3. Analysis of ERG Waveforms 

Note: ERG and VEP analysis has been described in detail previously.^3,9,10 The following sections provide a brief overview.

1. Export signals in digital voltage-time format to a spreadsheet software for data analysis.
2. Rod photoreceptoral function
   1. Model the leading edge of the a-wave PIII with a delayed Gaussian (Equation 1)¹¹.
      PIII (i,t) = Rm_PIII∙ [1 – exp(-i∙ S (t – t_d)²)] for t > t_d (Equation 1)
   2. Optimize the fit over an ensemble of two brightest luminous energies^12,13 (i.e., 1.22 and 1.52 log cd.s.m^-2).
   3. Model up to 90% of the a-wave amplitude to avoid post-receptoral intrusions¹⁴.
      Note: The model returns the saturated amplitude (Rm_PIII, µV), sensitivity (S, m².cd^-1.s^-3) and delay (t_d, msec) of the photoreceptoral response.
3. Rod bipolar cell function
   1. Digitally subtract the PIII model (see above) from the mixed waveforms to return the mixed PII with overlying oscillatory potentials.
   2. To extract the rod PII from the mixed PII, digitally subtract the cone response (3^rd or 4^th flash at 1.52 log cd.s.m^-2) from the mixed PII (1^st flash at 1.52 log cd.s.m^-2).
   3. Then, apply a low-pass filter to the waveform (46.9 Hz, -3 dB, Blackman window) to remove oscillatory potentials. The remaining waveform is the rod PII response¹⁰.
   4. Extract the rod PII peak amplitude and plot it against all stimulus intensities (below -2 log cd.s.m^-2 and rod-isolated PII at 1.52 log cd.s.m^-2 )¹⁰.
   5. Model these data using a hyperbolic function (Equation 2), which provides a measure of inner retinal cell integrity.
      V (_i) = V_max (iⁿ/(iⁿ + kⁿ)) (Equation 2)
      Note: This equation returns maximal PII response (V_max, µV), 1/sensitivity (k,log cd.s.m-2) and the slope of the function (n)¹⁵.
4. Cone bipolar cell function
   Note: As the cone response is taken at a single intensity (1.52 log cd.s.m^-2) the amplitude and timing are retuned at this light level.
   1. Extract maximal cone PII response^2,16.
   2. Extract implicit time to which this maximal response corresponds^2,16.
5. Ganglion cell function
   1. As the STR is a small signal, apply a low pass filter with 50 Hz notch to waveform to eliminate high frequency and line noise (46.9 Hz, -3 dB, Blackman window).
   2. Extract maximal pSTR response^3,17.
   3. Extract implicit time to which this maximal response corresponds^3,17.

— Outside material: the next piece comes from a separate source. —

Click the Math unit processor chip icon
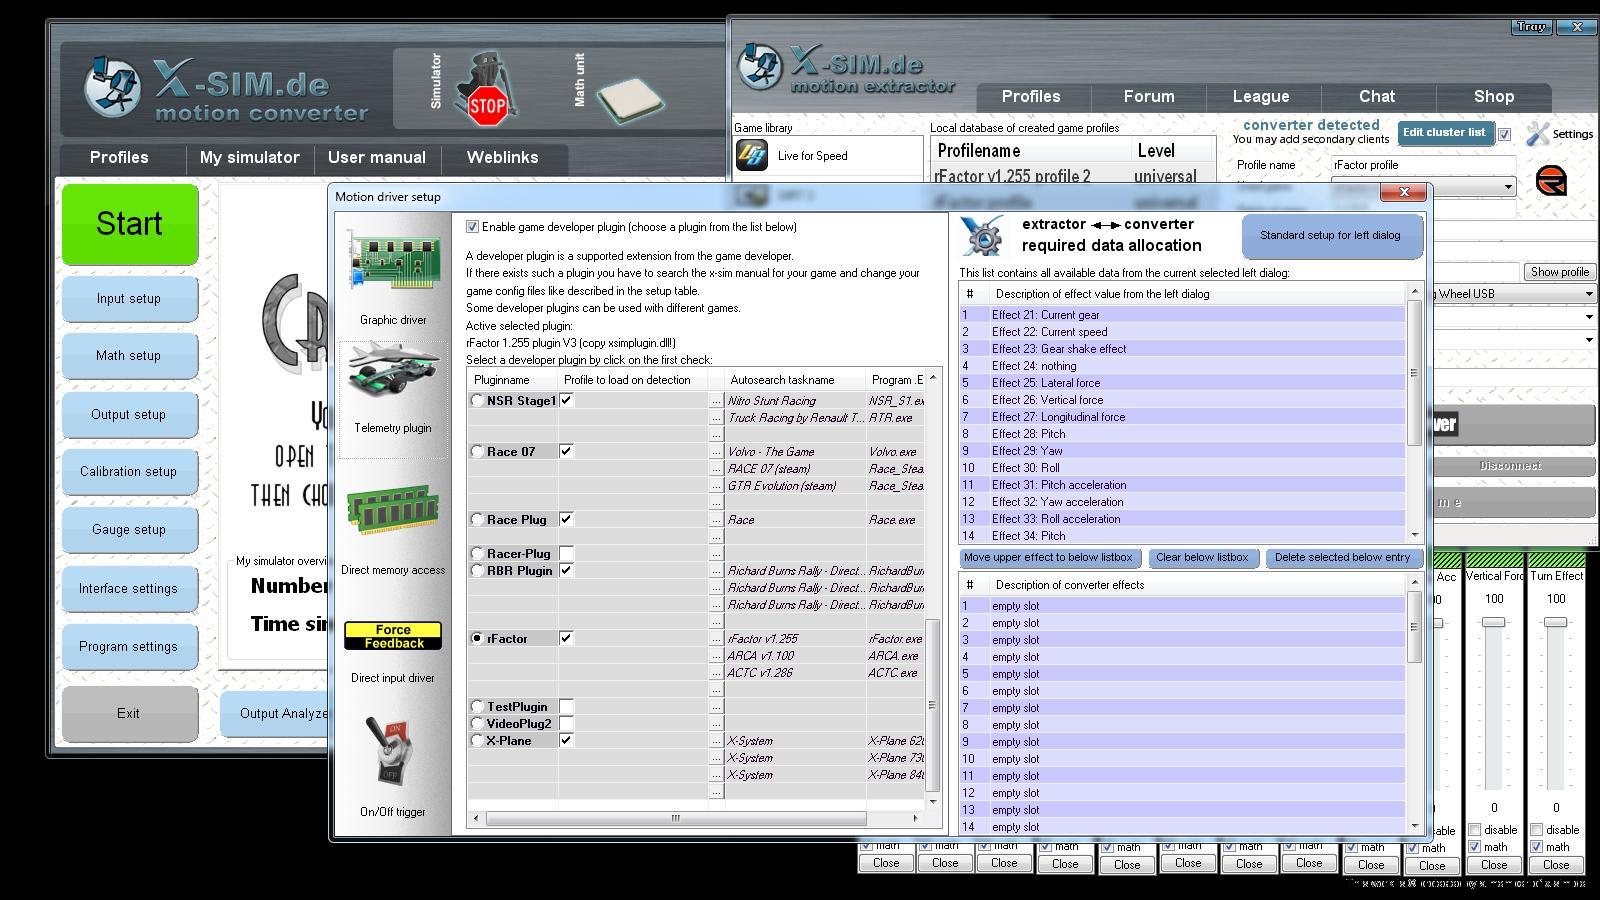 (x=629, y=98)
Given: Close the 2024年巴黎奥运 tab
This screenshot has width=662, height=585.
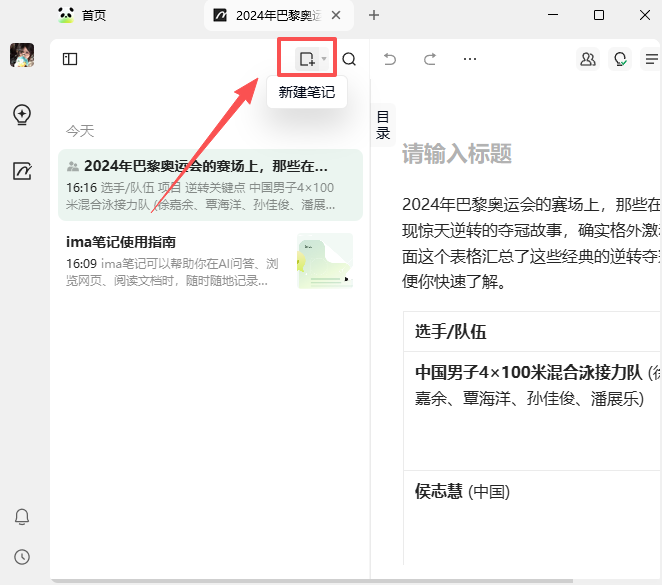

4. Analysis of VEP Waveforms

1. Extract maximum and minimum components of the VEP (P1, N1 and P2). For detail see references^3,6.
2. Express amplitudes as trough-to-peak amplitudes from their preceding peak or trough (P1N1 and N1P2)^3,6.
3. Extract implicit time (_it) to which this maximal response corresponds (P1_it, N1_it, P2_it)^3,6.